Assignment
Please copy the passage on ultrasonic testing from "Ultrasonic nondestructive testing" up to and including "phased array testing.", and substitute "carbon fiber reinforced plastic" for "CFRP".

Excerpt to read
- Opening Delimiter -
Ultrasonic nondestructive testing has strong adaptability in composite material inspection, being especially suitable for CFRP [
4,
6,
7,
8]. Ultrasonic phased array testing technology has high detection resolution, high detection accuracy, and high sensitivity and is suitable for detecting various types of damage in carbon fiber composites with high attenuation and complex shapes [
7,
10,
11,
12,
16,
17]. Ultrasonic testing can be used for intelligent and automated testing to improve the efficiency, precision and reliability of testing. The following delineates the recent advancements in ultrasonic phased array testing.
Prabhakara P. et al. [
18] developed a new phased array based ultrasonic drilling probe for inspecting cracks and delamination in internal concrete structures, using the computational focusing law to direct the acoustic beam to specific angles and distances, and validated the newly designed probe with CIVA software to demonstrate the feasibility of the experiment. Piao G. et al. [
19] employed a phased array ultrasonic inspection method to identify the adhesive interface between composites. They proposed a classification framework based on damage indices derived from machine learning algorithms to categorize samples exhibiting three distinct adhesion conditions. Hampson R. et al. [
20] proposed a hybrid simulation model of a phased array ultrasonic transducer for pressure pipeline inspection and verified the effectiveness of the model in detecting different damage types at different frequencies and numbers of array elements through a simulation model. Zhang H. et al. [
16] proposed a combination of phased array ultrasonic testing and deep learning to detect and localize wrinkles in laminated composites and developed a convolutional neural network model to identify them at different depths by short-term Fourier transform of waveforms, which simplified the cumbersome analysis of low signal-to-noise ratios, non-resonance matches, and near-field effects that are often encountered in the ultrasonic inspection of composites.
Dupont-Marillia F. et al. [
21] studied the application of ultrasonic phased arrays for the detection of forged steel block damage, using CIVA simulation to optimize the number of array elements of the phased array probe, the width of the array elements, as well as the ultrasonic transmission sequence and constructed a transducer based on the simulation results by experimentally showing that the defects of the reflective amplitude, the signal-to-noise ratio, and the resolution of the defects are the best. Zhao X. et al. [
22] proposed an acoustic field computational model, adding directivity constraints for each array element to simulate the steering acoustic field under different directivity constraints, and the results showed that the directivity of each array element has a significant effect on the overall steering of the acoustic beam, which provides a more accurate support for the application design of phased array sensors. Puel B. et al. [
23] proposed an optimization method based on evolutionary algorithms and numerical simulation for setting parameters for phased array design and optimization as well as verified the effectiveness through simulation. The array design and its delay law can effectively optimize the sound field using this method. McKee J. G. et al. [
24] developed a two-dimensional phased array for experimental artificial defect imaging experiments, and the scanned multi-position images were combined to obtain whole-surface damage images. The results showed that for ultrasonically extracted surfaces, there was less error in the defect data from the real surface in order to improve the reliability of the ultrasonic testing of austenitic welds.
- Closing Delimiter -
Raw data
- Opening Delimiter -
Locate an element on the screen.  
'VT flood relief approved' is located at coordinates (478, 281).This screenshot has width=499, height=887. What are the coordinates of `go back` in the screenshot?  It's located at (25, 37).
- Closing Delimiter -
Result for this exercise
Ultrasonic nondestructive testing has strong adaptability in composite material inspection, being especially suitable for carbon fiber reinforced plastic [
4,
6,
7,
8]. Ultrasonic phased array testing technology has high detection resolution, high detection accuracy, and high sensitivity and is suitable for detecting various types of damage in carbon fiber composites with high attenuation and complex shapes [
7,
10,
11,
12,
16,
17]. Ultrasonic testing can be used for intelligent and automated testing to improve the efficiency, precision and reliability of testing. The following delineates the recent advancements in ultrasonic phased array testing.